Exercise details: The records that follow must be repeated exactly as they stand.

(Stored records)

====================

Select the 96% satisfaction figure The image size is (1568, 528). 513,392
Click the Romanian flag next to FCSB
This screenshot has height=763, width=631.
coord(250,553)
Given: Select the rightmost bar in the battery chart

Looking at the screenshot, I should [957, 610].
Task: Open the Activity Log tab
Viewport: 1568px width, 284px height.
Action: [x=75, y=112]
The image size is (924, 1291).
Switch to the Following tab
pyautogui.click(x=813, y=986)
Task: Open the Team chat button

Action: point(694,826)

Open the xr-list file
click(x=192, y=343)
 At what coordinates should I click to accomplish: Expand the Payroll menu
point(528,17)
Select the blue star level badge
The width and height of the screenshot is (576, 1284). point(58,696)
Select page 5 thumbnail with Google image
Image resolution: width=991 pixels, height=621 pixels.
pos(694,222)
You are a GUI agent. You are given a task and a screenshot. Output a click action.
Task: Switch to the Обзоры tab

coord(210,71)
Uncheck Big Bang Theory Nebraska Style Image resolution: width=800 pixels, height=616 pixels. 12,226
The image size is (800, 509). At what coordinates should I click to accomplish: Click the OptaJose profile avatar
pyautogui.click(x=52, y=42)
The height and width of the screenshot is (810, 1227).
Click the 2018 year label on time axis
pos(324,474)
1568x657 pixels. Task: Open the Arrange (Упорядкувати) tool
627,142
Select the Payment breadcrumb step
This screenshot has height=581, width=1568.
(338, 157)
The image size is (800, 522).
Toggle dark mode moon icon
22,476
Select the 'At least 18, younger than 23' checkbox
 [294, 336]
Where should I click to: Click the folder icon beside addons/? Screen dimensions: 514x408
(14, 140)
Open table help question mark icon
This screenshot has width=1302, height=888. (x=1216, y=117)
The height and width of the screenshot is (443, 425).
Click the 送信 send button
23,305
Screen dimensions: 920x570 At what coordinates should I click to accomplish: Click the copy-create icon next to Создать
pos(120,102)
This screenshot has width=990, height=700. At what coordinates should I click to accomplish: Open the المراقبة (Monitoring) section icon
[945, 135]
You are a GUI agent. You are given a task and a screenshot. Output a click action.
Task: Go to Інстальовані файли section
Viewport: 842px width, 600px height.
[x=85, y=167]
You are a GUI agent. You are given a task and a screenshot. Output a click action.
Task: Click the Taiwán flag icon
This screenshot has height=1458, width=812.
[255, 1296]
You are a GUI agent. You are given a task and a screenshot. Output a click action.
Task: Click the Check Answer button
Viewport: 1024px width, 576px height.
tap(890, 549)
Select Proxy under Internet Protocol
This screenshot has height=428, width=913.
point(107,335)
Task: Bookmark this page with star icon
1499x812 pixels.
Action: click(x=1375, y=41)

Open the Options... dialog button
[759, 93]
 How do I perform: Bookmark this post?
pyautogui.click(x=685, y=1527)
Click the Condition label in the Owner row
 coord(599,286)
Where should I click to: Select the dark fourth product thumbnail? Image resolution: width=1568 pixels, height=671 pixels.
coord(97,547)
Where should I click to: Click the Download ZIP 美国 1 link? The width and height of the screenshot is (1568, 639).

====================

Written solution:
Select the 96% satisfaction figure The image size is (1568, 528). 513,392
Click the Romanian flag next to FCSB
This screenshot has height=763, width=631.
coord(250,553)
Given: Select the rightmost bar in the battery chart

Looking at the screenshot, I should [957, 610].
Task: Open the Activity Log tab
Viewport: 1568px width, 284px height.
Action: [x=75, y=112]
The image size is (924, 1291).
Switch to the Following tab
pyautogui.click(x=813, y=986)
Task: Open the Team chat button

Action: point(694,826)

Open the xr-list file
click(x=192, y=343)
 At what coordinates should I click to accomplish: Expand the Payroll menu
point(528,17)
Select the blue star level badge
The width and height of the screenshot is (576, 1284). point(58,696)
Select page 5 thumbnail with Google image
Image resolution: width=991 pixels, height=621 pixels.
pos(694,222)
You are a GUI agent. You are given a task and a screenshot. Output a click action.
Task: Switch to the Обзоры tab

coord(210,71)
Uncheck Big Bang Theory Nebraska Style Image resolution: width=800 pixels, height=616 pixels. 12,226
The image size is (800, 509). At what coordinates should I click to accomplish: Click the OptaJose profile avatar
pyautogui.click(x=52, y=42)
The height and width of the screenshot is (810, 1227).
Click the 2018 year label on time axis
pos(324,474)
1568x657 pixels. Task: Open the Arrange (Упорядкувати) tool
627,142
Select the Payment breadcrumb step
This screenshot has height=581, width=1568.
(338, 157)
The image size is (800, 522).
Toggle dark mode moon icon
22,476
Select the 'At least 18, younger than 23' checkbox
 [294, 336]
Where should I click to: Click the folder icon beside addons/? Screen dimensions: 514x408
(14, 140)
Open table help question mark icon
This screenshot has width=1302, height=888. (x=1216, y=117)
The height and width of the screenshot is (443, 425).
Click the 送信 send button
23,305
Screen dimensions: 920x570 At what coordinates should I click to accomplish: Click the copy-create icon next to Создать
pos(120,102)
This screenshot has width=990, height=700. At what coordinates should I click to accomplish: Open the المراقبة (Monitoring) section icon
[945, 135]
You are a GUI agent. You are given a task and a screenshot. Output a click action.
Task: Go to Інстальовані файли section
Viewport: 842px width, 600px height.
[x=85, y=167]
You are a GUI agent. You are given a task and a screenshot. Output a click action.
Task: Click the Taiwán flag icon
This screenshot has height=1458, width=812.
[255, 1296]
You are a GUI agent. You are given a task and a screenshot. Output a click action.
Task: Click the Check Answer button
Viewport: 1024px width, 576px height.
tap(890, 549)
Select Proxy under Internet Protocol
This screenshot has height=428, width=913.
point(107,335)
Task: Bookmark this page with star icon
1499x812 pixels.
Action: click(x=1375, y=41)

Open the Options... dialog button
[759, 93]
 How do I perform: Bookmark this post?
pyautogui.click(x=685, y=1527)
Click the Condition label in the Owner row
 coord(599,286)
Where should I click to: Select the dark fourth product thumbnail? Image resolution: width=1568 pixels, height=671 pixels.
coord(97,547)
Where should I click to: Click the Download ZIP 美国 1 link? The width and height of the screenshot is (1568, 639).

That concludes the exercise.